4.4.2 Analysis of SWF module

This section studies the impact of different fusion methods on the performance of the SWG-MMIN model. Comparative experiments with other fusion methods are conducted to verify the effectiveness of the SWF adaptive fusion module. As shown in Table 6, under full-modality condition, the SWF fusion module is replaced with the MHSA (Multi-Head Self-Attention) fusion method and LAFF (Lightweight Attentional Feature Fusion)(F. [13]) block, respectively. It can be observed that the proposed SWG-MMIN (SWF) in this paper outperforms these two methods in both weighted accuracy (WA) and unweighted accuracy (UA). Thus, it demonstrates the effectiveness of the SWF fusion module proposed in this paper in improving model performance.

Table 6 Results of different fusion methods on IEMOCAP dataset under full-modality condition. SWG-MMIN(MHSA): MHSA(Multi-Head Self-Attention) fusion method; SWG-MMIN(LAFF): LAFF(Lightweight Attentional Feature Fusion) block

This section further conducts comparative experiments under different missing-modality conditions to more comprehensively verify the effectiveness of different fusion methods. The experimental results are shown in Table 7. It can be observed that the SWG-MMIN (SWF) proposed in this paper is better than other models in the overall average performance. And it also achieves the best performance under most missing-modality test conditions. Under the conditions {v}, {t} and {v, t}, SWG-MMIN (SWF) is slightly weaker than SWG-MMIN (LAFF). The reason may be that the LAFF fusion module is designed for text-to-video retrieval tasks, performing better in text and video feature fusion but relatively worse in audio feature fusion. Therefore, the applicability of LAFF in this task is relatively low. The SWG-MMIN model proposed in this paper has achieved the best overall results. And the fusion module requires the adaptive fusion of six features, which is unsuitable for complex fusion networks. The SWF module is concise and performs well for this task, achieving an effective balance of accuracy and resources.

Table 7 Results of different fusion methods on IEMOCAP dataset under missing-modality conditions

4.5 Visualization analysis

The t-SNE algorithm is used to randomly select sentences from the test sets of IEMOCAP and MSP-IMPROV. The aim is to visualize the ground-truth multimodal embeddings and SWG-MMIN-imagined multimodal embeddings in a two-dimensional plane under different missing modality conditions. As shown in Fig. 7, where A represents the ground-truth multimodal embeddings of the audio modality, and A-Imagined represents SWG-MMIN imagined multimodal embeddings of the audio modality based on the visual and text modalities. It can be seen that the ground-truth multimodal embeddings of the three modalities are very similar to the SWG-MMIN imagined multimodal embeddings. And it demonstrates the effectiveness of the SWG-MMIN model on imagining the missing modalities based on the available modalities.

Fig. 7
figure 7

Visualization analysis of the ground-truth and SWG-MMIN imagined multimodal embeddings

5 Conclusion

This study proposes a Semantic-Wise Guidance for the Missing Modality Imagination Network (SWG-MMIN). The SWG-MMIN model alleviates the modality gap by introducing the Comprehensive Modality Feature Enrichment module, Semantic-Wise Fusion module, and Semantic-Wise Feature Guided Imagination module.

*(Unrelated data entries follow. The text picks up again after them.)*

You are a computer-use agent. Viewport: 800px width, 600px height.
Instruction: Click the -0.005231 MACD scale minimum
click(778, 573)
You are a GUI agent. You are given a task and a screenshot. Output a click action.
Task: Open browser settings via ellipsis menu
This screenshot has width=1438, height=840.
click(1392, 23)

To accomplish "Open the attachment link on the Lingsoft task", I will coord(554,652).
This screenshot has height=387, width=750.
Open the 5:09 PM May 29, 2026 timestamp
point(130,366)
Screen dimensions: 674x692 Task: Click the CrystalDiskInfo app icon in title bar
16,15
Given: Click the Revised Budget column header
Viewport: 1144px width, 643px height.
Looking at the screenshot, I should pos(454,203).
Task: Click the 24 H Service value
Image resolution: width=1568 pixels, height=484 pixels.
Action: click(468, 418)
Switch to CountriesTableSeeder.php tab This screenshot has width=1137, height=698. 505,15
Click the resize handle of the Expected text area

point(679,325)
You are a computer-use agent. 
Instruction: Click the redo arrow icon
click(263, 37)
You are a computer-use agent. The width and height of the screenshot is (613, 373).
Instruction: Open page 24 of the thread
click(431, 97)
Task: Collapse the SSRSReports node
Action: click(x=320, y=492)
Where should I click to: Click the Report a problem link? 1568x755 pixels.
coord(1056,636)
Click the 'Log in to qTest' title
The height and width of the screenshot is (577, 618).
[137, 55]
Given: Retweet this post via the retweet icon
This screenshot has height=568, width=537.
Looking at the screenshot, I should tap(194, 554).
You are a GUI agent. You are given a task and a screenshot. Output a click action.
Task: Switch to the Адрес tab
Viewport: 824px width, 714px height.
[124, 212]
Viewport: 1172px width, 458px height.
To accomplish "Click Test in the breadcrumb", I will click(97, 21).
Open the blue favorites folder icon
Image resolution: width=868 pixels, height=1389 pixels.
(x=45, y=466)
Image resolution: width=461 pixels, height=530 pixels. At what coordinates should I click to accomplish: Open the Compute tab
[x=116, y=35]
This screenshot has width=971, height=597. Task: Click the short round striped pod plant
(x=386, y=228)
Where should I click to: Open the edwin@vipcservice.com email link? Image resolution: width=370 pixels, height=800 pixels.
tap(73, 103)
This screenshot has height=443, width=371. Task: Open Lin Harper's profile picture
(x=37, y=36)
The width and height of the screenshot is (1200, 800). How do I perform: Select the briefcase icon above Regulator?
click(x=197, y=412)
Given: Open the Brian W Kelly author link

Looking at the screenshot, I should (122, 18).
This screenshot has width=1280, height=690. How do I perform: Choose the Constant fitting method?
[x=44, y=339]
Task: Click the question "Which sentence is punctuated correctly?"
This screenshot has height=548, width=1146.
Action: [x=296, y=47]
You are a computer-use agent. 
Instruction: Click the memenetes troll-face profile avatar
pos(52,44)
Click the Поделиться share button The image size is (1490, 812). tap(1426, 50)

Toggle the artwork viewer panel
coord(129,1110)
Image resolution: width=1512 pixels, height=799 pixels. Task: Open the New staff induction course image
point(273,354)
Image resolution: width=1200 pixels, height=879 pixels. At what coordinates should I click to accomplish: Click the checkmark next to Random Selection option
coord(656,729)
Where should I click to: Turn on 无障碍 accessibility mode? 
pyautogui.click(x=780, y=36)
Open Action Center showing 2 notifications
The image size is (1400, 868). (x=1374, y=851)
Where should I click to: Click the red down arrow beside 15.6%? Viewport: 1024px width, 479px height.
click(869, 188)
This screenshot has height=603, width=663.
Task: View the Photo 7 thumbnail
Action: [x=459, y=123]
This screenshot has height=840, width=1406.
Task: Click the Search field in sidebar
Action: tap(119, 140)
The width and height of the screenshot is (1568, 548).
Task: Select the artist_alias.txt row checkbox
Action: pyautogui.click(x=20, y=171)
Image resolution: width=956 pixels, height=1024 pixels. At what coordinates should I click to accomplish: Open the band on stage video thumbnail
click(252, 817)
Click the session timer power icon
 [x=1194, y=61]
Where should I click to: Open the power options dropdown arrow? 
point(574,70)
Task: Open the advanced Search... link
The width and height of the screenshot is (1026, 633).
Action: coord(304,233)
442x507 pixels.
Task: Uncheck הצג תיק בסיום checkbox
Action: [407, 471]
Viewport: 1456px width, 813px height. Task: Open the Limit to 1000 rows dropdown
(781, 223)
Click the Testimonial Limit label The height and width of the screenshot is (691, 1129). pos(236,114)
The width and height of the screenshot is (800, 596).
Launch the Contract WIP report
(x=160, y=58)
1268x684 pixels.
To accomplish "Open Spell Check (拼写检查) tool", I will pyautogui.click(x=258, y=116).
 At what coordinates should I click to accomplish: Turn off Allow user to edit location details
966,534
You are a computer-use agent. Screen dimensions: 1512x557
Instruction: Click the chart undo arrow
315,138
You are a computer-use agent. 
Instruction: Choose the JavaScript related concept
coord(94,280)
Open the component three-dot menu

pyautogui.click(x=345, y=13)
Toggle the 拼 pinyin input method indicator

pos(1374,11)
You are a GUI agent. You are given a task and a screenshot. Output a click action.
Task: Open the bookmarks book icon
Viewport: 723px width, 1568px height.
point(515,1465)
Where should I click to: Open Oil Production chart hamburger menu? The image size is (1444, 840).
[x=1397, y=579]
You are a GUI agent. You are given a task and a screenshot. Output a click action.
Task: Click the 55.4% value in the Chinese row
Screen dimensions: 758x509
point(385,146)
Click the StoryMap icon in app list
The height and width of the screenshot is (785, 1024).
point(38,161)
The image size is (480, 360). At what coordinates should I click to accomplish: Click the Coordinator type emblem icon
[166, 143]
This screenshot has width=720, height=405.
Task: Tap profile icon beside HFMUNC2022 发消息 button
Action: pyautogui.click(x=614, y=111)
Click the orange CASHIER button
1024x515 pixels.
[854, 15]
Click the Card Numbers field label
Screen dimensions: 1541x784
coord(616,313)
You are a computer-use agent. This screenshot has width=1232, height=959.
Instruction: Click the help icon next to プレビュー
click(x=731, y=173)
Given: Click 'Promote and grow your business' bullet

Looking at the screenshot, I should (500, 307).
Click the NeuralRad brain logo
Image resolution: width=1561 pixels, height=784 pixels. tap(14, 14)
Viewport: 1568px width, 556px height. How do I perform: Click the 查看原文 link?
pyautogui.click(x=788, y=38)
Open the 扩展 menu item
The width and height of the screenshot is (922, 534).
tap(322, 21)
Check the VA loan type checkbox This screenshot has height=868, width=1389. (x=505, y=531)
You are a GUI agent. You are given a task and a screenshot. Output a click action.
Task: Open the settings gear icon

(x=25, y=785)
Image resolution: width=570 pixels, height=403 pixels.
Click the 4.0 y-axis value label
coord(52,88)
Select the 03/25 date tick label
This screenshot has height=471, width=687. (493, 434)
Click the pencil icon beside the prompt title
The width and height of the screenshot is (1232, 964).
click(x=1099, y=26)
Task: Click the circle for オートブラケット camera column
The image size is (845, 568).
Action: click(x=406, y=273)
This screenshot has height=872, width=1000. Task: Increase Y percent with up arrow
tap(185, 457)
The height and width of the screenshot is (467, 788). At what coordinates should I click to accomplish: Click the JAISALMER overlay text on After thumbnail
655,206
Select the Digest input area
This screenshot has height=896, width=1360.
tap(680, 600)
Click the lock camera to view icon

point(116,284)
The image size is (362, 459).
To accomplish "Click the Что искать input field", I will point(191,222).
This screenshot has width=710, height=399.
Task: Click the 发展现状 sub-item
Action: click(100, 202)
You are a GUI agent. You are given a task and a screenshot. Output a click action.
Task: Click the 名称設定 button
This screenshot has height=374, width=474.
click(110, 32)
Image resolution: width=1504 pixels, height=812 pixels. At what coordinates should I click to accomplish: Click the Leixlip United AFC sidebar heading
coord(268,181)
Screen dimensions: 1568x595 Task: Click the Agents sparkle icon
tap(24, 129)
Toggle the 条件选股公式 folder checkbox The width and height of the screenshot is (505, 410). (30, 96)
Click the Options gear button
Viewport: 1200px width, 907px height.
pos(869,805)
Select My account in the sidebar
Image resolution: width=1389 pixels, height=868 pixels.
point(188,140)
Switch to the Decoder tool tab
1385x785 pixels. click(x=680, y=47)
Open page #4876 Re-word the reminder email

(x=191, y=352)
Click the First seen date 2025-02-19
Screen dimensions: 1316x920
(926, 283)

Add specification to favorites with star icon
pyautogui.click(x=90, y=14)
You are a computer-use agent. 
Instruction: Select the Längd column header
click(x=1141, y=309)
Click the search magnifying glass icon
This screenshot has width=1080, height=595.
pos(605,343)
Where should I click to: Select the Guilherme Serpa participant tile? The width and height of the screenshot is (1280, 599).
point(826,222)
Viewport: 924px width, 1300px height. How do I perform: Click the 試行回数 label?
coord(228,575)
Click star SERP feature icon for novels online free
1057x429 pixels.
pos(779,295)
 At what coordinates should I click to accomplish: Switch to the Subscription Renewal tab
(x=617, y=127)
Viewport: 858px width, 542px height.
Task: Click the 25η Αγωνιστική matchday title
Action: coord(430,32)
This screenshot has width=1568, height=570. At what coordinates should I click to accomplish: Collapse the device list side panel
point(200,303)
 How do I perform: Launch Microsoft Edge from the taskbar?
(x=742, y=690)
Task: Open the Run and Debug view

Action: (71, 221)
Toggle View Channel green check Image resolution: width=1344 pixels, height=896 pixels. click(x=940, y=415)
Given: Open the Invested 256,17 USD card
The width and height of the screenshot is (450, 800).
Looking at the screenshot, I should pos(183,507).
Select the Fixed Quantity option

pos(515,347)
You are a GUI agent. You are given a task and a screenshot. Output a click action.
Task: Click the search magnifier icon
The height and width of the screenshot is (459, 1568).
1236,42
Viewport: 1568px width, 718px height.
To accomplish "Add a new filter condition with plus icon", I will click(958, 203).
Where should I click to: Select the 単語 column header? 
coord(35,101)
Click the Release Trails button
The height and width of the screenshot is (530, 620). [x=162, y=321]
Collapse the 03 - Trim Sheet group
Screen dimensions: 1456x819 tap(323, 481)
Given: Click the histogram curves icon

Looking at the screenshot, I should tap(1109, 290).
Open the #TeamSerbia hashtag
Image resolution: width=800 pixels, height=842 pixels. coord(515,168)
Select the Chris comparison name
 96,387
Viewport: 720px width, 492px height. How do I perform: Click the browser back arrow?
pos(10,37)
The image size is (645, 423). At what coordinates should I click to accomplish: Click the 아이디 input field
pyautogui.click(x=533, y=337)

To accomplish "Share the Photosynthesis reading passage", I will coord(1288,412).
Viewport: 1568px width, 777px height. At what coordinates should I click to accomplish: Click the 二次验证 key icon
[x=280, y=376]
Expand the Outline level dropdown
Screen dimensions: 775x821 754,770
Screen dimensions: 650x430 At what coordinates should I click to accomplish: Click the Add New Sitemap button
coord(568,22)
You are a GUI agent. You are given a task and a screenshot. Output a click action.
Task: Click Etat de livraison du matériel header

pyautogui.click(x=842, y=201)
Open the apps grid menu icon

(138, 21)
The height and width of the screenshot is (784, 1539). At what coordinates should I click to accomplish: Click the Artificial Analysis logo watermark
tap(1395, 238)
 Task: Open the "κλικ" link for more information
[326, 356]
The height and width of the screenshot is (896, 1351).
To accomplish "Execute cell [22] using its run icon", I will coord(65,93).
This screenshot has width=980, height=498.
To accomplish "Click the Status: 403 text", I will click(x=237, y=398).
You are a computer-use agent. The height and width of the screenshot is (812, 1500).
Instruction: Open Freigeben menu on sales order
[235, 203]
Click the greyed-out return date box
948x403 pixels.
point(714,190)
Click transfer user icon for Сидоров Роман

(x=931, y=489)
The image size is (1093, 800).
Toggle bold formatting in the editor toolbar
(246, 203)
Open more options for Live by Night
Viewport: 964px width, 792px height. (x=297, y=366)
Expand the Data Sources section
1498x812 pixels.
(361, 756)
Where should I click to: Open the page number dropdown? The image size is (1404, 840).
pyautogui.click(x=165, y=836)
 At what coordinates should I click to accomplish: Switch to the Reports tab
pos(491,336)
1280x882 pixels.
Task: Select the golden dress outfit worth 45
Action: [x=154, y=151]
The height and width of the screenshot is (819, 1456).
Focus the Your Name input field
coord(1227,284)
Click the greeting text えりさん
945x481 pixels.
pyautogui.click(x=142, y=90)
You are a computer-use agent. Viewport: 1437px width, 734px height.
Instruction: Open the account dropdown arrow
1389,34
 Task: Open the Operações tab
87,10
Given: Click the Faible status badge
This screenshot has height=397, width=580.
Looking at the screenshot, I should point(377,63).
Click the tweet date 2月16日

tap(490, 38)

These modules fully utilize the semantic information of modality-invariant features and specific features to alleviate the heterogeneous modality gap and improve the robustness of joint multimodal representations. Experiments on the benchmark datasets IEMOCAP and MSP-IMPROV demonstrate the effectiveness and robustness of the SWG-MMIN model. It outperforms other baseline models in scenarios under full modalities and missing modalities. In future work, we will further explore methods to improve robust joint multimodal representation based on the fusion of modality-specific features and invariant feature.